I had one of those nightmares you have just as the new semester is starting. It wasn’t as scary as the one I had when teaching a first term seminar for the first time. In that one, all of the students showed up in my bedroom for some reason, and I faced them realizing not only was I not yet dressed, I hadn’t created a syllabus or a plan for the first day of class. It wasn’t until I was chatting with a more seasoned teacher that I learned these start-of-term anxiety dreams are common, if not universal.
This fall, I’m not teaching a full course, just a variety of sessions and a lab section of a methods course in political science. In this nightmare, I went to teach the lab and discovered all but four students had left, saying they didn’t need it. The teacher (who was someone I’d never met, not the actual course instructor) just shrugged.

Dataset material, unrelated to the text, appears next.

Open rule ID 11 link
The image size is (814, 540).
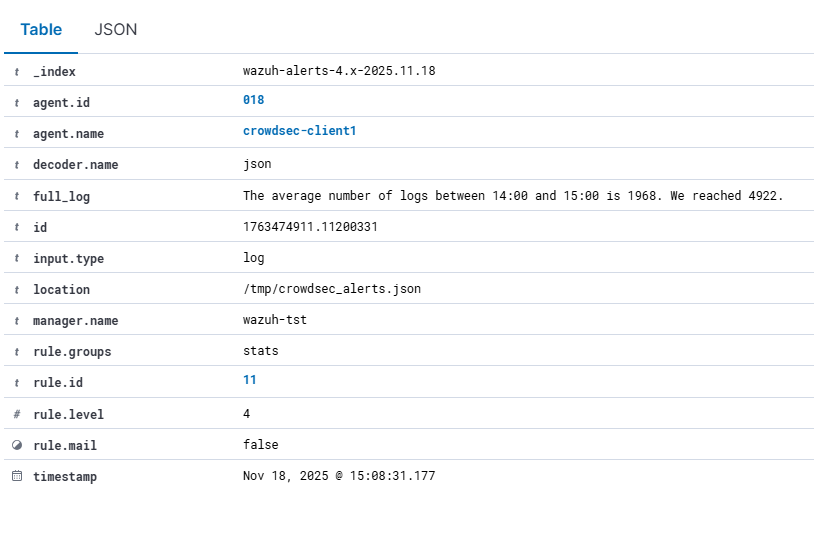[x=250, y=380]
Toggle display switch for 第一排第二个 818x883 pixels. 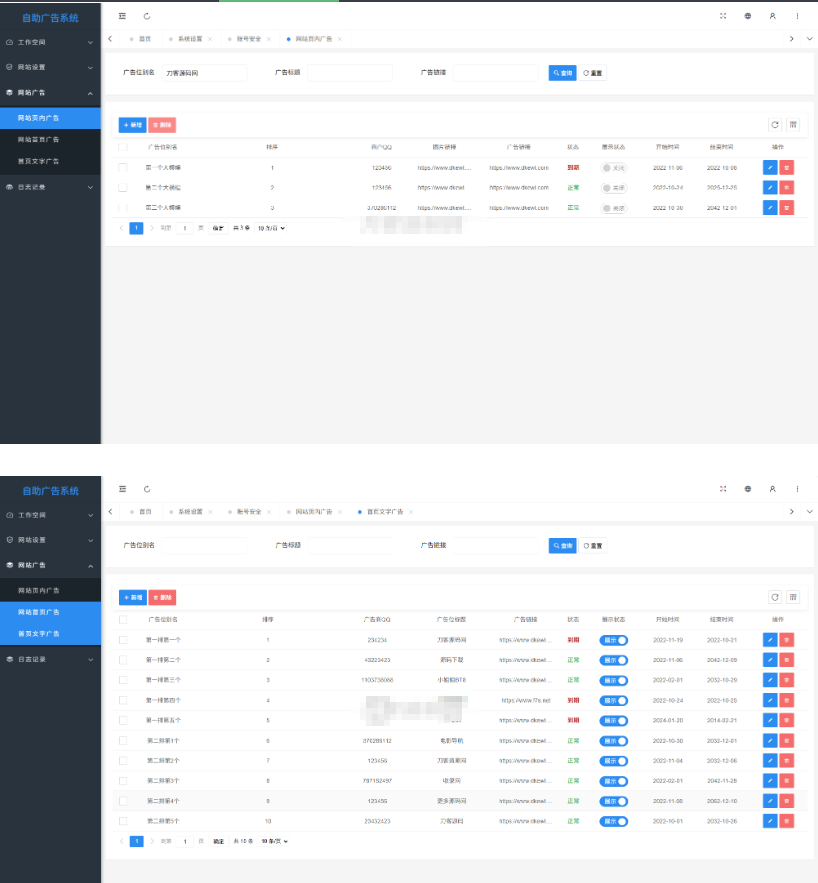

Oh well. This must have been triggered by the general sense of anxiety that comes from glazed looks and the occasional teaching evaluation in which students say “I already had a library session” even though all of ours are different and closely tailored to the discipline and the assignment. Fortunately, in reality, all of the students in the lab section attended on their first day and were perfectly willing to learn new things. Besides, I had prepared.
I wonder how the students are faring at Long Island University’s Brooklyn campus. To preempt the possibility of a strike and to take a hard line in negotiating a contract, the faculty were all dismissed, their health insurance canceled, and their campus email accounts disabled in an unprecedented lockout. Administrators were assigned to teach courses and adjuncts were hastily recruited to open the fall semester with the semblance of a curriculum. Students using the #liulockout hashtag on Twitter don’t seem too happy with their substitutes.
Fewer than 200 hires were made to teach the courses of 400 faculty. Staff have had to fill in. Imagine being thrust into teaching a course on a subject you know nothing about because you’re an administrative employee of an institution of higher learning that decided to show their uppity faculty that they are replaceable. Now, that’s a nightmare.
In a sense, we’ve seen a slow-motion lockout across the country as universities replace full-time permanent faculty with cheaper adjunct labor, piece by piece. But no institution has ever locked out its entire faculty like this to avoid paying them more. Rumors are flying that maybe the university wants to its Brooklyn campus to fail so that they can sell the valuable land it occupies, retreating to its other campus further out on Long Island which has a whiter, wealthier student body. (Wage disparity between the two campuses, where faculty are represented by two different unions, is part of the dispute.) Wild rumors are bound to circulate when communication is deliberately broken, along with trust.
I don’t know how this will turn out. The university has rejected the union’s latest offer to have a temporary détente while negotiations continue. Students have walked out to join the faculty protesting the lockout - and then found themselves literally locked out of their campus, too. How many students are withdrawing this week so they can get a refund? How many were hoping to graduate, but now have no idea what will happen? If negotiations ultimately resolve the contract dispute, how will the rift between administrative leadership and faculty be healed? How will the university's reputation recover?
It seems a self-immolating move. Administrative leadership told the world and their students they don't actually care who teaches their courses, that recruiting talent isn't necessary, that with a textbook and a syllabus anyone can provide their brand of education. They burned their own village down in a preemptive move, supposedly to save it. Let's hope this idea doesn't spread like wildfire.